Find the line with "Click the FCoin logo in header" in the records below. Copy it and every line after it, up to and including the line with "Task: Open the Publications breadcrumb link".

• _MATERIAL SUPPLIED_:
────────────────────────────────────────

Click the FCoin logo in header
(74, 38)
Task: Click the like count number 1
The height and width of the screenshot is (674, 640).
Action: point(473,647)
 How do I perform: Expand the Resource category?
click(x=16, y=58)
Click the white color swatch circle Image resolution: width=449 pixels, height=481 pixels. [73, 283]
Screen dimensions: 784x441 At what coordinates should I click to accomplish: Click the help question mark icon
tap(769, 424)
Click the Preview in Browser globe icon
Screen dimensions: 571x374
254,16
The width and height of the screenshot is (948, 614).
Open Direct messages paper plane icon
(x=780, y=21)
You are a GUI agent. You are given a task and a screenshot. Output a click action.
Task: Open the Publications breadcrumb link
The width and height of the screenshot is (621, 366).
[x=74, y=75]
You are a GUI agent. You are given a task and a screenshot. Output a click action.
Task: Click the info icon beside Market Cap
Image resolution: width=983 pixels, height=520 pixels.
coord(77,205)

────────────────────────────────────────

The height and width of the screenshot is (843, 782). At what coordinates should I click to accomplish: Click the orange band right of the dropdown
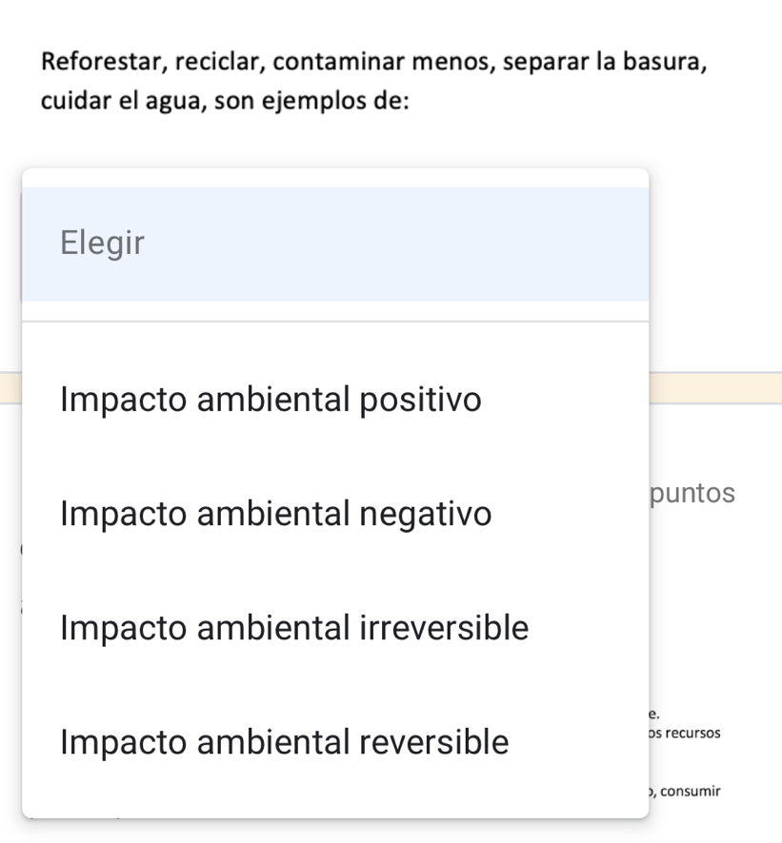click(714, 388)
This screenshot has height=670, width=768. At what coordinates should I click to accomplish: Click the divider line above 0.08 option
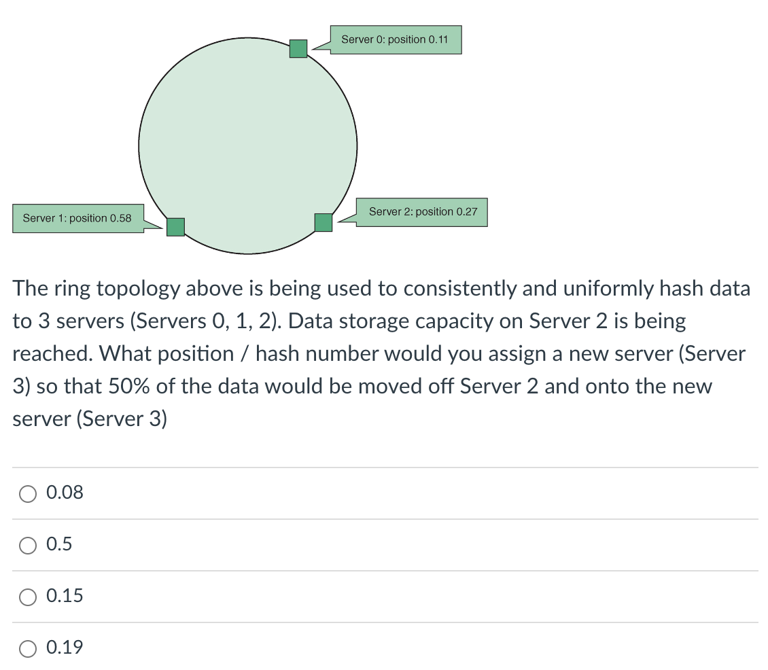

────────────────────────────────────────

• _SOLUTION TO THIS PROBLEM_:
Click the FCoin logo in header
(74, 38)
Task: Click the like count number 1
The height and width of the screenshot is (674, 640).
Action: point(473,647)
 How do I perform: Expand the Resource category?
click(x=16, y=58)
Click the white color swatch circle Image resolution: width=449 pixels, height=481 pixels. [73, 283]
Screen dimensions: 784x441 At what coordinates should I click to accomplish: Click the help question mark icon
tap(769, 424)
Click the Preview in Browser globe icon
Screen dimensions: 571x374
254,16
The width and height of the screenshot is (948, 614).
Open Direct messages paper plane icon
(x=780, y=21)
You are a GUI agent. You are given a task and a screenshot. Output a click action.
Task: Open the Publications breadcrumb link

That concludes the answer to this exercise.